Weitere Beta-Tester finden sich beim Aktorik-Anbieter Samson. Dort beurteilt Stefan Erben, Leiter der Zentralabteilung Entwicklung, die ersten Erfahrungen im Beta-Test-Programm als positiv. Als Hersteller smarter Stellventile arbeite Samson an zukünftigen Standards mit: „Wir unterstützen die Entwicklung der FDI-Integrationstools so früh wie möglich. Die Ansätze sind vielversprechend.“

Karsten Schneider weiß bereits vor Abschluss der Beta-Tests, dass noch Fehler gefunden wurden: „Auch einige Anregungen zur Usability gab es.“ Dennoch stünde aus heutiger Sicht einem Release im Sommer nichts im Wege. Wenn dann die Erstellung der FDI Device Packages funktioniert, kann es eigentlich schon losgehen. FDI-Server in den Leitsystemen, die diese Pakete verwalten, stellen die Informationen den so genannten FDI Clients, also etwa einem Asset-Management-Tool, zur Verfügung.

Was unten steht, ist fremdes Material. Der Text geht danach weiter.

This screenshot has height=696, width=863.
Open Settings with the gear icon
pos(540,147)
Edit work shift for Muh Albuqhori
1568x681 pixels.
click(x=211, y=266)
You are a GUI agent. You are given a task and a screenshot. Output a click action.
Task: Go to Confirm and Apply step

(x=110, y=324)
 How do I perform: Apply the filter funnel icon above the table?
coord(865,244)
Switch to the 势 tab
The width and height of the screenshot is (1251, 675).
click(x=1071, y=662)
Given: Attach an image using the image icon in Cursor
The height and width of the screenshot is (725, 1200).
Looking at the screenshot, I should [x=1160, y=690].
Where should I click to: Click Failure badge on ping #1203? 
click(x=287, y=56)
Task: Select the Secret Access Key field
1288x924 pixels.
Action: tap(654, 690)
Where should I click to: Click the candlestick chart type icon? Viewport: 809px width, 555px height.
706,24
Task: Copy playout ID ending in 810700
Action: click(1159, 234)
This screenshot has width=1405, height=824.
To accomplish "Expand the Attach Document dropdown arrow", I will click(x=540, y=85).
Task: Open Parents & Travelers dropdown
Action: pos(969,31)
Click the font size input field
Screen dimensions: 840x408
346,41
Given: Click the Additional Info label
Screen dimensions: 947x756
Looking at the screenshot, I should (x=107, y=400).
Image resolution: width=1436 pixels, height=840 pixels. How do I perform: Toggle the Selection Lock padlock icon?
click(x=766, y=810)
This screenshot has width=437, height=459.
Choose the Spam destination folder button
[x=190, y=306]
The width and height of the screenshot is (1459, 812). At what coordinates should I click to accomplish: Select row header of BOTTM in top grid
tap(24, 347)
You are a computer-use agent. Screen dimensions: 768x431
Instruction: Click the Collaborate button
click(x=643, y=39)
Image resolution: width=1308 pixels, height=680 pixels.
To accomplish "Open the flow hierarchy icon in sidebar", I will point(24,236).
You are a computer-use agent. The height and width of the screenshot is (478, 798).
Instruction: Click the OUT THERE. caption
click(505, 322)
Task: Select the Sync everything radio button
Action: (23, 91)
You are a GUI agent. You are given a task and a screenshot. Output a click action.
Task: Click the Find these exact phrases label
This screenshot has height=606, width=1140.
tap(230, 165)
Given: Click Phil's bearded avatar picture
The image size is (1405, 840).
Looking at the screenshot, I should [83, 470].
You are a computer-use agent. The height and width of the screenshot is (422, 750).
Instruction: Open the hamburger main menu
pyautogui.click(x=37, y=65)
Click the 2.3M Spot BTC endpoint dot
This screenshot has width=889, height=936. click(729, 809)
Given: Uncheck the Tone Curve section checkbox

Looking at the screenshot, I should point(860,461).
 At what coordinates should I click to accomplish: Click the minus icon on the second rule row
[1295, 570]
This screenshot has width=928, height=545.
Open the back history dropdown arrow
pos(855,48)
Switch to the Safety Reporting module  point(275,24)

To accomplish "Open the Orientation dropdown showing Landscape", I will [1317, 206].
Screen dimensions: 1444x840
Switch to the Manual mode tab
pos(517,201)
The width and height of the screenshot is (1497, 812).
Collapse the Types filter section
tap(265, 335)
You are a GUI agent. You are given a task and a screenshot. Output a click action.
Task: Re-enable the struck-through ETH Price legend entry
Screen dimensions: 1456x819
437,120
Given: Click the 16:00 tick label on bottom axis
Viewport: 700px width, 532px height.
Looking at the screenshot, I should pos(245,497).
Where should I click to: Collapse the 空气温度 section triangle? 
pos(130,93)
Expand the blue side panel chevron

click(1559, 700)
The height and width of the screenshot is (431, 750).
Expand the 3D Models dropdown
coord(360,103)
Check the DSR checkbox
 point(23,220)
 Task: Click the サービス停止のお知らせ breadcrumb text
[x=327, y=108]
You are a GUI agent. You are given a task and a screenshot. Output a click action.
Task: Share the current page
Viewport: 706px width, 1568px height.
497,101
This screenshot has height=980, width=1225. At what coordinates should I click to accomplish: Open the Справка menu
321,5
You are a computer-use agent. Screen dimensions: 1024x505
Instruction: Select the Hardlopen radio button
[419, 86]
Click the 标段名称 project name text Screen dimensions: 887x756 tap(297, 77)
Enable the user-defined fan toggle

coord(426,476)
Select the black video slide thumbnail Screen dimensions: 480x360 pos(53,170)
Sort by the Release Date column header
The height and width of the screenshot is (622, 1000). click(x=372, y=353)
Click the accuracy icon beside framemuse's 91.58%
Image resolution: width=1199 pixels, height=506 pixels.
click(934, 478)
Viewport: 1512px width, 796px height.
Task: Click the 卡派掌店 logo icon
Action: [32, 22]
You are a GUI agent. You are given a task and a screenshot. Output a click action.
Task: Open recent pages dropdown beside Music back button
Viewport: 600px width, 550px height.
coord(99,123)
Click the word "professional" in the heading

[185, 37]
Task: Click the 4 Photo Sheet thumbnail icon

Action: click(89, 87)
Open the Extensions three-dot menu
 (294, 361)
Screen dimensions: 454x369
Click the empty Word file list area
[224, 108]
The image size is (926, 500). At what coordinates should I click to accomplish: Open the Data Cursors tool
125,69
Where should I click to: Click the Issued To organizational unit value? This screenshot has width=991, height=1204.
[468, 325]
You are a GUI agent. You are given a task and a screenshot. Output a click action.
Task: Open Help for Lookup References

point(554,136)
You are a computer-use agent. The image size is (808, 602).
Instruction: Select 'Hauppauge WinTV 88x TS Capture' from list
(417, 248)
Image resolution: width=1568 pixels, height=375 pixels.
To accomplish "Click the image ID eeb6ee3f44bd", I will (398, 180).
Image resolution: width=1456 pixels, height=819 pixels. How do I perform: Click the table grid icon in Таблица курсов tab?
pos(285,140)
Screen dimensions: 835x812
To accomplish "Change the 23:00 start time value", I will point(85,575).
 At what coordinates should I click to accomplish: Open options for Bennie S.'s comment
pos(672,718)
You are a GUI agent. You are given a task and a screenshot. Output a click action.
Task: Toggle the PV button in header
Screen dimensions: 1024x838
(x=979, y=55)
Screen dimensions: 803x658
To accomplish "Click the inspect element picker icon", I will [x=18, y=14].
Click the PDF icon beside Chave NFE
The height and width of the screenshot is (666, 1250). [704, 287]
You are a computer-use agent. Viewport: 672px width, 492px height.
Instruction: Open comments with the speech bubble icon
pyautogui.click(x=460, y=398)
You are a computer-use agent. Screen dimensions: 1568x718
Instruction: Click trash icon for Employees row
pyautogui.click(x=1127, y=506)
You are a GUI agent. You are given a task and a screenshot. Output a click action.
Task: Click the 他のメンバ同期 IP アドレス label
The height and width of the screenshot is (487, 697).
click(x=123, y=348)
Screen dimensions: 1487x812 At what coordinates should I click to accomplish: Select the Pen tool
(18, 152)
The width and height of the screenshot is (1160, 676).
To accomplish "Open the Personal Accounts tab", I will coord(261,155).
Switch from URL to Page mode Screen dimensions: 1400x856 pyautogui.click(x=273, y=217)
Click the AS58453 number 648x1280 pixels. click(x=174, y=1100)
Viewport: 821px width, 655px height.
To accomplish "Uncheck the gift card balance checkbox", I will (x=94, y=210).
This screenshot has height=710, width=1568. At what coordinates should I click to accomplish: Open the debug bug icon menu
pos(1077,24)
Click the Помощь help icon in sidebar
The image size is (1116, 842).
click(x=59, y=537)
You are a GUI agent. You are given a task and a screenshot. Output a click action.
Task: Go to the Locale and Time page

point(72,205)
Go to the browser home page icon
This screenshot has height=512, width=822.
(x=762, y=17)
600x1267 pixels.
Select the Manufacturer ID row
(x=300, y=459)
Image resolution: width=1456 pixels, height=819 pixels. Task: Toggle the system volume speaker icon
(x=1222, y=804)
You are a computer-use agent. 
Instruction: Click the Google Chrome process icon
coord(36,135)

Das Beste aus zwei Welten? Der Nutzer entscheidet

FDI also wirklich das Beste aus beiden Welten? Anwender und Gerätehersteller werden letztlich darüber abstimmen – einfach per Nachfrage und Einsatz der neuen Geräteintegrationstechnologie. Schneider jedenfalls ist überzeugt, dass die Feldbustechnik durch FDI künftig mehr Akzeptanz in der Prozessautomation gewinnen wird. Er betont: „Die Nutzung von intelligenten Feldgeräten wird wesentlich vereinfacht.“ Für ihn ist die Kombination aus harmonisierter EDD zur Gerätebeschreibung und den graphischen Möglichkeiten von FDT eine runde Sache. Wer als Gerätehersteller FDI unterstütze, habe beide Seiten abgedeckt: die FDT- und die EDD-Welt. Und für den Anwender erweitert sich die Angebotsvielfalt, weil er beispielsweise auch mit einem FDT-Tool FDI-Geräte konfigurieren kann. Nicht mehr das auf EDDL oder FDT/DTM ausgelegte Prozessleitsystem gibt künftig vor, welche Sensoren und Aktoren eingesetzt werden. Mit dem Standard FDI fallen Grenzen weg, durch die Betreiber bislang entweder die zweitbeste Gerätelösung wählen oder mit einem hohen Inte­grationsaufwand leben mussten. Auch wenn die Integration wohl dennoch bis auf Weiteres nicht so einfach wie das Knopf-Annähen werden wird – mit der FDI-Spezifikation und den bald fertigen Tools gibt es das geeignete Werkzeug.